-- WORK INSTRUCTION --
The entries below must be copied exactly as they are.

- - - - - - -

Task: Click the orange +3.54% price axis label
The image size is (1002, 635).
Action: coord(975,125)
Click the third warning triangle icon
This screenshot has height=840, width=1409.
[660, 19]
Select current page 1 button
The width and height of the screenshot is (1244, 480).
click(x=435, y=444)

- - - - - - -

-- REPLY --
Task: Click the orange +3.54% price axis label
The image size is (1002, 635).
Action: coord(975,125)
Click the third warning triangle icon
This screenshot has height=840, width=1409.
[660, 19]
Select current page 1 button
The width and height of the screenshot is (1244, 480).
click(x=435, y=444)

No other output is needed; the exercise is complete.